- Born: October 15, 1955 (age 70) Boston, Massachusetts
- Occupations: Cellist, Music educator
- Instrument: Cello

= Phoebe Carrai =

American cellist

Phoebe Carrai (born October 15, 1955 in Boston) is an American cellist.

Carrai studied at the New England Conservatory of Music in Boston where she earned both her Bachelor and Master of Music degrees. In 1979, Carrai undertook post-graduate studies in Historical Performance Practice with Nikolaus Harnoncourt at the Mozarteum in Salzburg.

In 1983, Phoebe Carrai joined the chamber music ensemble Musica Antiqua Köln. She worked with them for the next ten years and during that time taught at the Hilversum Conservatory in the Netherlands.

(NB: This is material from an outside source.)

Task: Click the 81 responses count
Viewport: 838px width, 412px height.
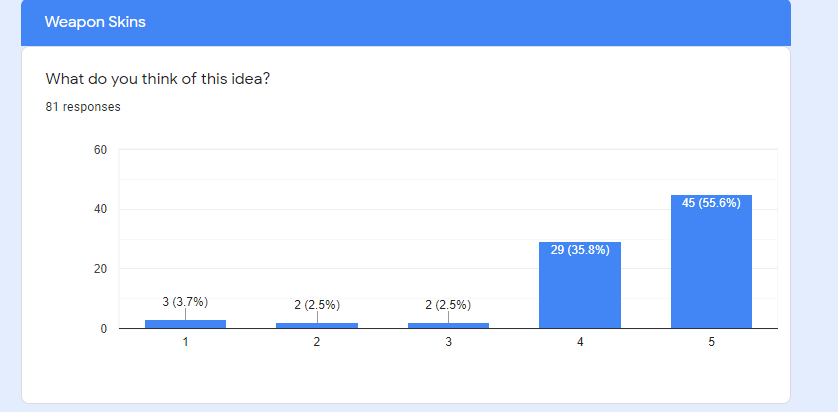Action: pos(83,107)
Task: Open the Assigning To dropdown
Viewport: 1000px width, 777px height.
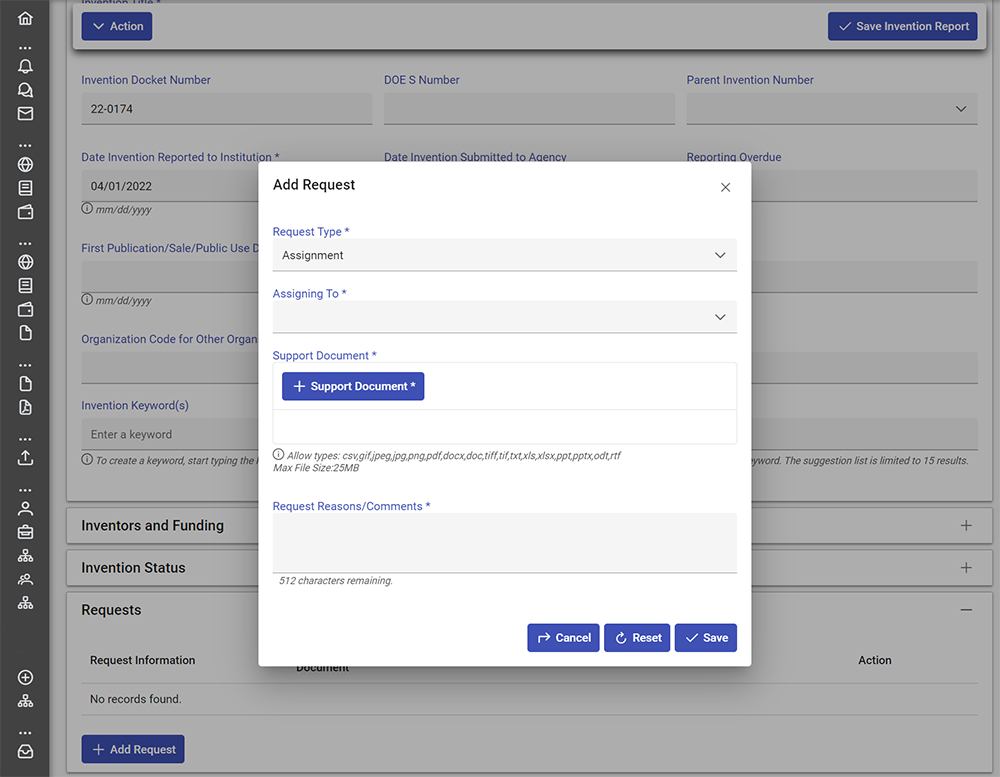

She now lives in the United States. She performs with the Arcadian Academy and the Philharmonia Baroque Orchestra (Nicholas McGegan); Ensemble Arion (Claire Guimond), Les Musiciens de Louvre (Marc Minkowski) and the Handel and Haydn Society (Jonathan Cohen). She has also performed with the Musica Angelica Baroque Orchestra.

== Teaching ==
Phoebe Carrai is a member of the faculties of the University of the Arts in Berlin and the Longy School of Music of Bard College in Cambridge, Massachusetts. She is also a founding member and co-director of the International Baroque Institute at Longy School of Music. Since 2009 she has been on the faculty of the Juilliard School in New York where her teaching includes Baroque Cello and Baroque Chamber Music.

Phoebe Carrai performs on an anonymous Italian cello from c.1690 and has recorded for Aetma, Deutsche Grammophon, Harmonia Mundi, Telarc, Decca and BMG.